**Exercise directions**
Exactly the lines below from the one with "Open the Repositories breadcrumb link" up to and including the one with "Viewport: 770px width, 694px height." make up the answer, with nothing else added.

** Opening Dataset excerpts block **

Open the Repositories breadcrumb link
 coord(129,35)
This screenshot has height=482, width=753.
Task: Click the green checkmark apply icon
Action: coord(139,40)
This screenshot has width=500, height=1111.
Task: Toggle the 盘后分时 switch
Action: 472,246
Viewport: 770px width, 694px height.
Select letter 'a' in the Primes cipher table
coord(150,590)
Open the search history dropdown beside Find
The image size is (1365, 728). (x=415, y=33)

** Closing Dataset excerpts block **
** Opening Dataset excerpts block **

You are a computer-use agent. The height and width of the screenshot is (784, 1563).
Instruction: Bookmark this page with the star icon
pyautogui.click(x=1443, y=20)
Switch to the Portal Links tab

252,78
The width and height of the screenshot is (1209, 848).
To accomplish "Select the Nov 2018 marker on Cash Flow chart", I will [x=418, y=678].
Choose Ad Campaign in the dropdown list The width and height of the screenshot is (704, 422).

** Closing Dataset excerpts block **

**Solution to this problem**
Open the Repositories breadcrumb link
 coord(129,35)
This screenshot has height=482, width=753.
Task: Click the green checkmark apply icon
Action: coord(139,40)
This screenshot has width=500, height=1111.
Task: Toggle the 盘后分时 switch
Action: 472,246
Viewport: 770px width, 694px height.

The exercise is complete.